Hacking the radio controls in your steering wheel

[Gabe Graham] sent us this step by step process of building a dock for his Zune and hacking is steering wheel controls to work with it. Like many of us, he was not happy with the performance of those little radio transmitters that hook to your mp3 player. He remedied the situation by mounting a dock for his Zune onto the console and patching into his stereo. The sound quality was great, but controlling it was a pain.

He had one button left on his steering wheel that was not needed for anything.  He created a custom controller for the Zune that would issue different commands based on how long he held the button on the steering wheel. If the button was held for less than half a second, it would skip tracks, any longer and it would pause. Though he could possibly clean up the look of the LED sticking out of the console, the over all effect is quite well done.

Comments

  1. awe-man… I was really hoping he had figured out and documented the protocol used to communicate directly to the zune port.

    He could have just as easily polled the pins on the dock instead the IR transmitter.. it probably would have made for a much cleaner install (not to mention more useful to the Zune community) from the wired version of the remote I can tell you that there are dedicated pins specifically for remote functionality.

    kudos for a zune hack though… MS got the portable media player right IMO, I only ever bought one because it was $80 on sale and I figured I could hack around with it, ended up liking it so much I just started using it and my ipod just collects dust.

  2. draeath says:

    Personally I like a player with support for real firmware. See rockbox.

    I have a sansa e200r (v1) and with that firmware, it just kicks the ass off of anything else.

  3. Rufus says:

    Lol. Zune.

  4. pwrx says:

    “Though he could possibly clean up the look of the LED sticking out of the console”

    I doubt the LED can even be seen through the layers of dirt in that car. A look more consistent with the interior would have been to simply duct tape the Zune to the steering wheel.

  5. fucter says:

    i received some free zunes from club.live, i didnt pay for them, but i actually enjoy using them, wished they synced with linux, but for free – i was a real bargain

  6. pip says:

    Lol. Zune.

    Lol. Beats Crapples.

  7. draeath, does the sansa and or the rockbox firmware support video and podcast management?

    those are the two features I use most on my players, I have a SageTV box that automatically converts certain shows for use on the zune and then the zune software knows to sync them whenever I plug in.. same with my pod casts.

    The two things I don’t like about the zune
    -lack of support for Linux
    -doesn’t interface with my car stereo like an iPod does.

  8. eigenmeister says:

    My zune came free from a MS contest. I like it, but unfortunately the zune homebrew community has all but died.

  9. derwiskinator says:

    For those of you who don’t know, many cars these days use the LIN protocol to go from steering wheel controls to either the headunit or to a box that is connected to the cars internal CAN bus.

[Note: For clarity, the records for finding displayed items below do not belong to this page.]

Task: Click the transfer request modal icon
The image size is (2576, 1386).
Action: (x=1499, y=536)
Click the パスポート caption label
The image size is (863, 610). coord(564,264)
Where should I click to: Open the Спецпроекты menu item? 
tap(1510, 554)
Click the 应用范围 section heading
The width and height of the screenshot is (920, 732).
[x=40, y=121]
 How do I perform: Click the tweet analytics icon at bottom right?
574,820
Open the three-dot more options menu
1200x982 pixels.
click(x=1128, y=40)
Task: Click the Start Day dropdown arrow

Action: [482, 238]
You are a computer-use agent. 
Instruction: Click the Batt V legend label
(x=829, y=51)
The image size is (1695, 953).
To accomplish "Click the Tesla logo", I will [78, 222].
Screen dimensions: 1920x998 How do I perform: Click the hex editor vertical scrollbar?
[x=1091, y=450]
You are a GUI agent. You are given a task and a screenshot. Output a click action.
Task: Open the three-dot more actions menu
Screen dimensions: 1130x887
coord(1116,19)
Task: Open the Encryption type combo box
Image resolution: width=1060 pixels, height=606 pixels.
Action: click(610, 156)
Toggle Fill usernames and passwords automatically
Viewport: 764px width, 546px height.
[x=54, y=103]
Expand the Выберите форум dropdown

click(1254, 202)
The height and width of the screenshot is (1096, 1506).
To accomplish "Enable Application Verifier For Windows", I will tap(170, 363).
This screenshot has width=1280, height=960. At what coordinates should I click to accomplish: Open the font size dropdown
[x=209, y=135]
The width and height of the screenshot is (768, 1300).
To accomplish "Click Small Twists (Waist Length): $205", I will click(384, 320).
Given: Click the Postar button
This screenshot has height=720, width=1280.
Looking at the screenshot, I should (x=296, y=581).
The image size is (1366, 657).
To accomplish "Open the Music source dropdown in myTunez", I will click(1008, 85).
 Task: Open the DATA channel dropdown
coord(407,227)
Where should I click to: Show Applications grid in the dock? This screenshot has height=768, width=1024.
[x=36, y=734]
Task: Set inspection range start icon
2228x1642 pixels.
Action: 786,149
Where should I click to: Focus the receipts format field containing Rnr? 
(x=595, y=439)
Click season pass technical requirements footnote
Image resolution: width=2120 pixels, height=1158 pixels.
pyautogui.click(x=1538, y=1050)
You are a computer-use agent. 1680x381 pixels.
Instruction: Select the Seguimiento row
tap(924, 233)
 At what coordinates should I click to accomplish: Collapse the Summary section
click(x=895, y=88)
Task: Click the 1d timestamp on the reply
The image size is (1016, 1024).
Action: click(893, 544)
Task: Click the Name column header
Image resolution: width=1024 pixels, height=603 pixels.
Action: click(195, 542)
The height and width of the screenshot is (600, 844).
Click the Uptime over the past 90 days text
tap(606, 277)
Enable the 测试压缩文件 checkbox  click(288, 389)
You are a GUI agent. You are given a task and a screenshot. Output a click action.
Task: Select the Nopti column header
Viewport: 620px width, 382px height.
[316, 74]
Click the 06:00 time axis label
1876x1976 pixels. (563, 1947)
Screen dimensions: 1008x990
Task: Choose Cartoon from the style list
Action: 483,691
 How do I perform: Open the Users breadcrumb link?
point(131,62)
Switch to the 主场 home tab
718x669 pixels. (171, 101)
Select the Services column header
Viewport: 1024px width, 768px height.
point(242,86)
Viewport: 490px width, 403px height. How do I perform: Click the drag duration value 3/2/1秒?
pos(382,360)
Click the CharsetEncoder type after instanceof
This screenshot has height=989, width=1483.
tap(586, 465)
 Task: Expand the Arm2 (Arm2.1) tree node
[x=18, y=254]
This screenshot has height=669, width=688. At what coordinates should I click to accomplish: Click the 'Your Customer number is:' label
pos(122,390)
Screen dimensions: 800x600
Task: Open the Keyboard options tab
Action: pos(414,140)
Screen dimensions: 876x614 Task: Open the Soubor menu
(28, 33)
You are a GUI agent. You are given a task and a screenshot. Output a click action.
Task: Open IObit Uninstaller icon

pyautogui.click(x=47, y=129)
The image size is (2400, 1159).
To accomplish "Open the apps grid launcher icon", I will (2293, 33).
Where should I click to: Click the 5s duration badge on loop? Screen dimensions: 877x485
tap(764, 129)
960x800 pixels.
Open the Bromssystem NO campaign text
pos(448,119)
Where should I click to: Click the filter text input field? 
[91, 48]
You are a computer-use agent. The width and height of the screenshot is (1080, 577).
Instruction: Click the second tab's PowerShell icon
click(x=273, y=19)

If you try to find a single line that just pulses up and down like on his car, and fail, then you are going to be in for a much more “fun” hack.

    You will need to get a micro that supports CAN and or LIN, and then set it up to read those busses. Then you can basically watch the busses to see when a button strike causes data on the bus to change.

    (Your HAYNES or CHILTON’S guides will tell you which wires from the steering wheel are LIN or CAN)

    Also, the Zune and Sansa et al, are MTP devices, go to MS and search for “MTP documentation” and that will give you the entire protocol for basically every USB media player that isn’t an iPod.